Calls for new strikes are increasing. Ryanair pilots and cabin crew could go on strike this summer, in Spain and other European countries.

At Correos, the Spanish public postal service company, CCOO and UGT called a strike on 1, 2 and 3 June against the dismantling of the public postal service.

The rise of the class struggle in Spain is part of an emerging international movement of the working class against inflation and rising inequality, accelerated by the NATO-EU war against Russia and the ongoing COVID-19 pandemic. . In the United States, a series of powerful strikes and social protests have broken out in different industries against the intolerable social conditions and breathtaking levels of social inequality. In Sri Lanka, mass anti-government protests and strikes are calling for the overthrow of the country’s repressive executive presidency.

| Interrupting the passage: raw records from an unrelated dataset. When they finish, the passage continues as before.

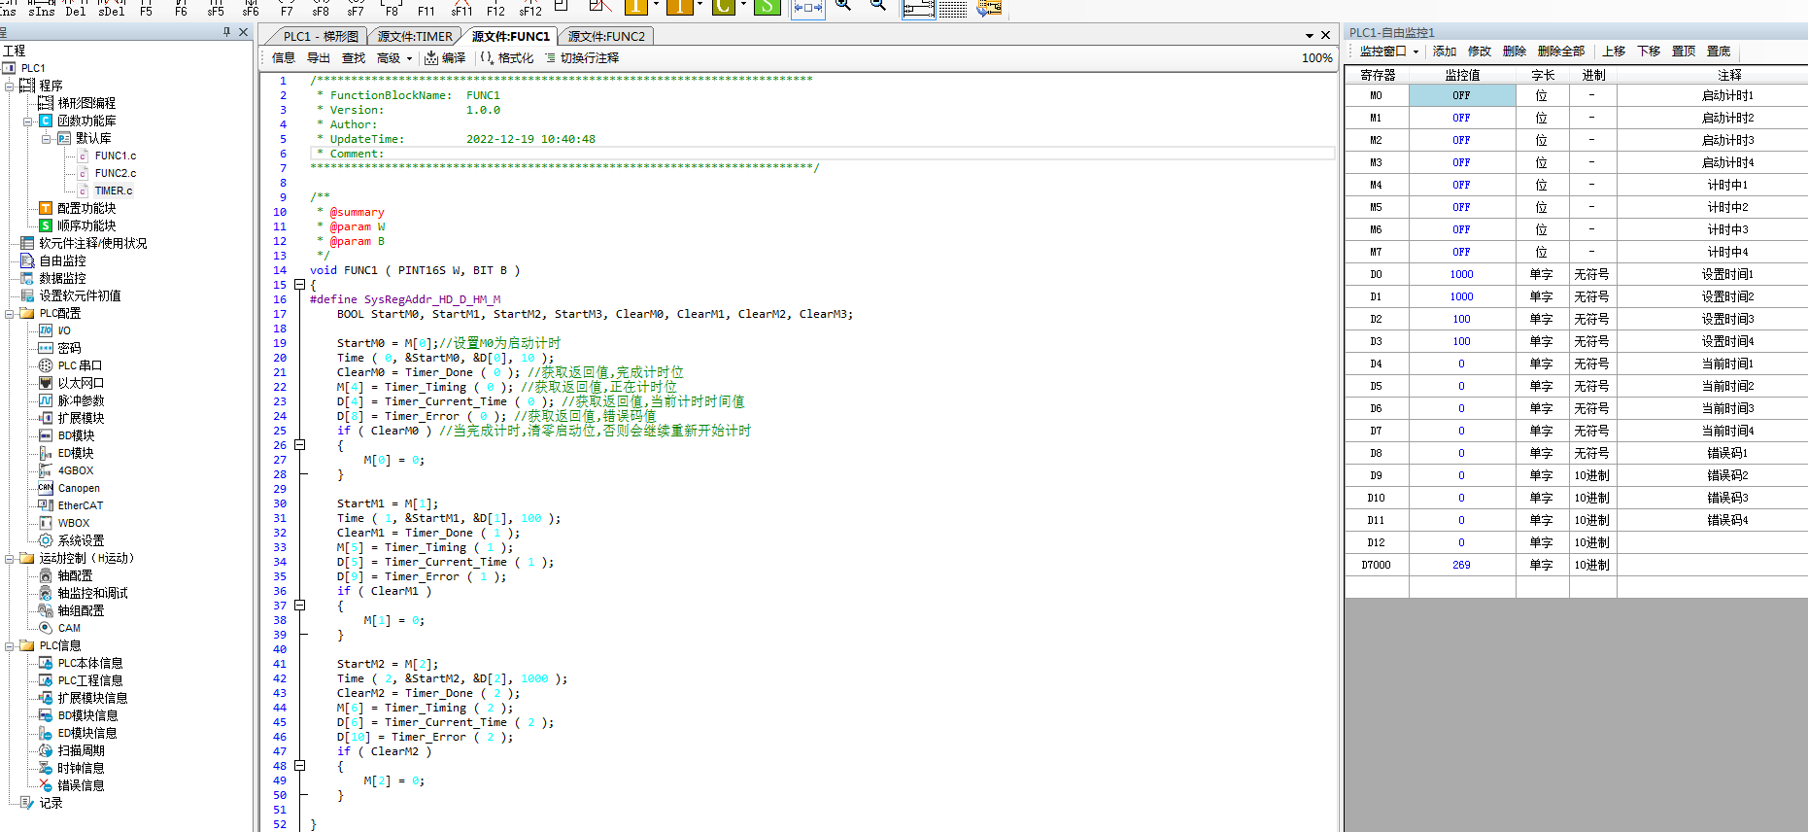This screenshot has height=832, width=1808.
Task: Toggle the pin on the project panel
Action: [226, 33]
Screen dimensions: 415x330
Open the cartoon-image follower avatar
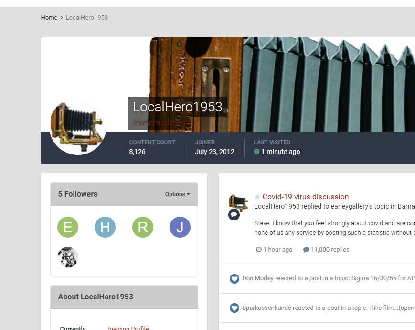(68, 257)
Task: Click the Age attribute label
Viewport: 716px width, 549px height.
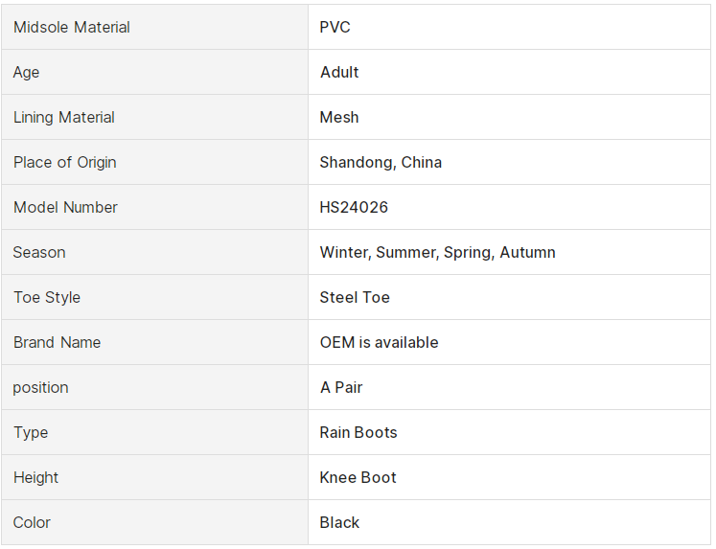Action: point(26,72)
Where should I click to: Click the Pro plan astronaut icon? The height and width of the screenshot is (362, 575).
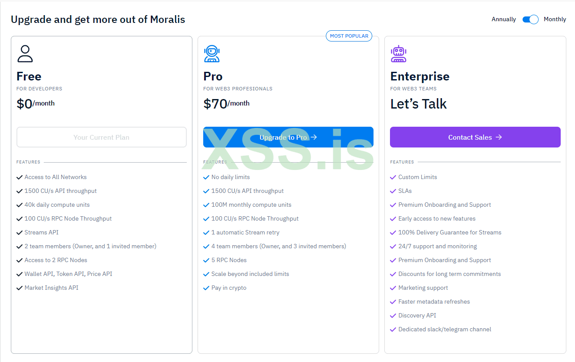click(x=212, y=54)
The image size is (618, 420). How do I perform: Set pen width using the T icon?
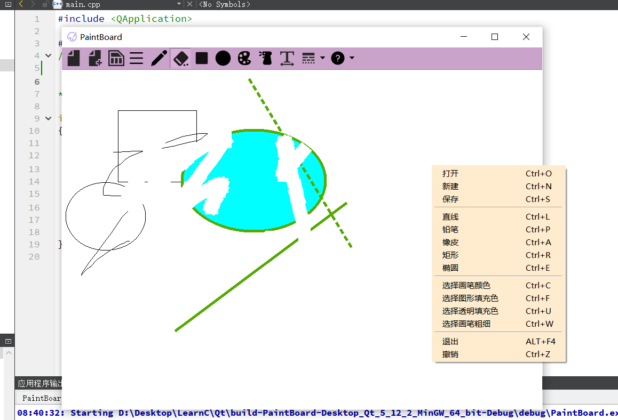[287, 58]
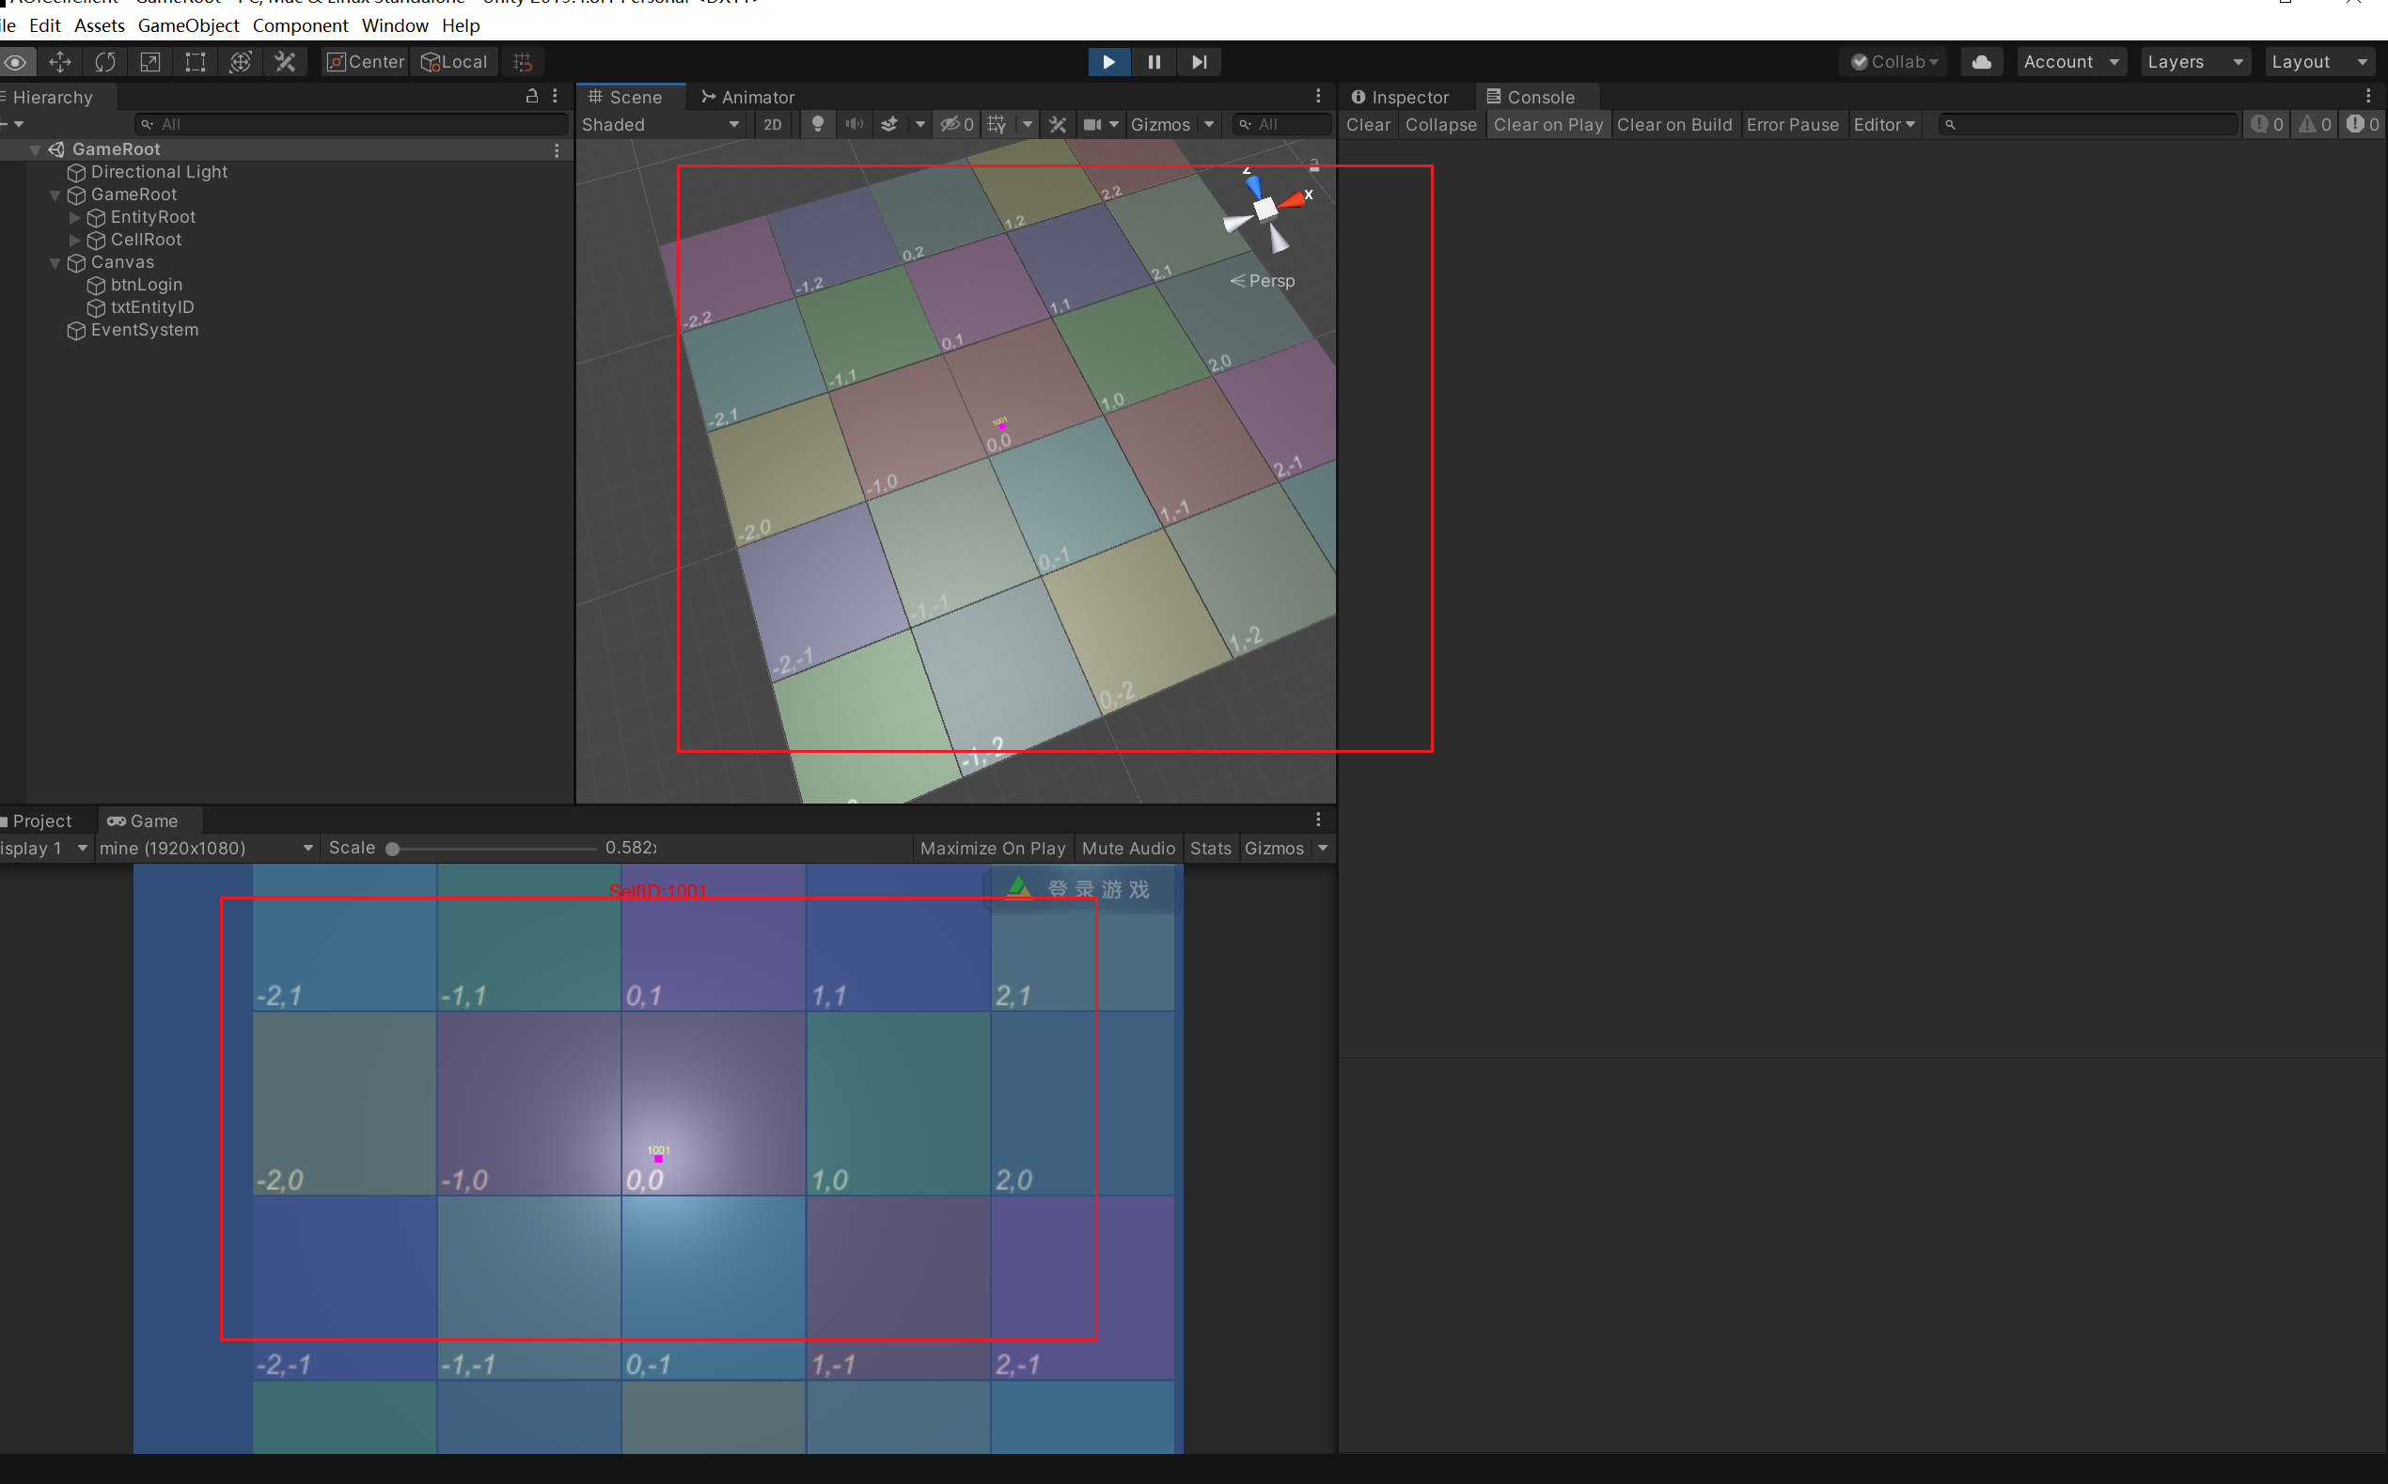The height and width of the screenshot is (1484, 2388).
Task: Toggle 2D view mode in Scene
Action: (772, 125)
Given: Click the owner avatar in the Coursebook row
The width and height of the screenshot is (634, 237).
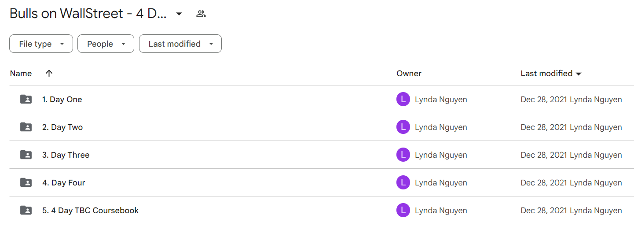Looking at the screenshot, I should click(x=403, y=210).
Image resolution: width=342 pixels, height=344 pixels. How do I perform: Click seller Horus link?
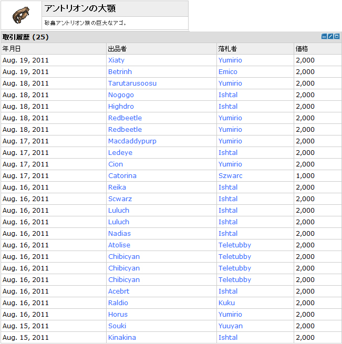(x=118, y=314)
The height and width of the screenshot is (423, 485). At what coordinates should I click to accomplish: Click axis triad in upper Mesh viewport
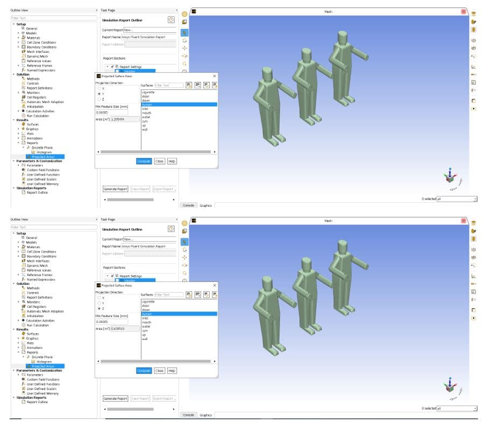point(451,177)
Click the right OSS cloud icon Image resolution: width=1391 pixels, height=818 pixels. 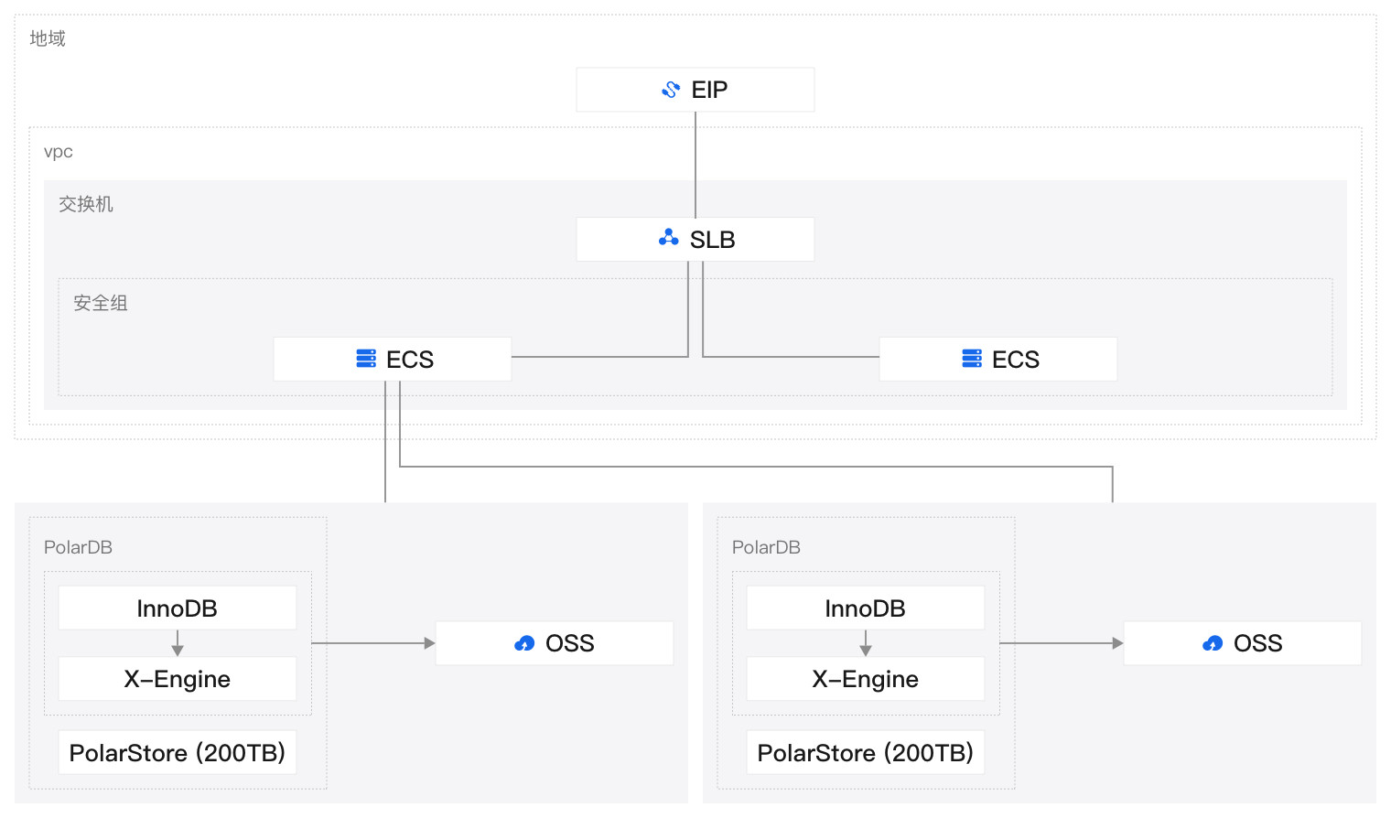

As the WSWS notes:[W]Workers around the world face not only bosses or corporations, but also powerful global financial institutions backed by governments, police and armies around the world.

In Spain, workers are facing the Socialist Party (PSOE)-Podemos government, which is violently repressing strikes. During last year’s strike of 22,000 metalworkers in Cadiz, the government sent in riot police and armored vehicles. Against last month’s drivers’ strike, the government launched a brutal crackdown, arresting and fining hundreds of strikers and deploying more than 23,000 police, the largest ever deployment against a strike in Spain.

But besides the police and the army, the main weapon of the PSOE-Podemos against the class struggle are the unions, which isolate strikes, accept real wage cuts and maintain production.

To break out of union-imposed isolation, workers must be mobilized independently of union bureaucracies and Podemos. At the same time, the bankruptcy of the unions and the cruelty of the ruling class demonstrate the need for workers to unite internationally. The alternative, as the International Committee of the Fourth International has explained, is to build the International Alliance of workers of the rank and file committees, mobilized in a struggle for socialist policies against exploitation and imperialist war.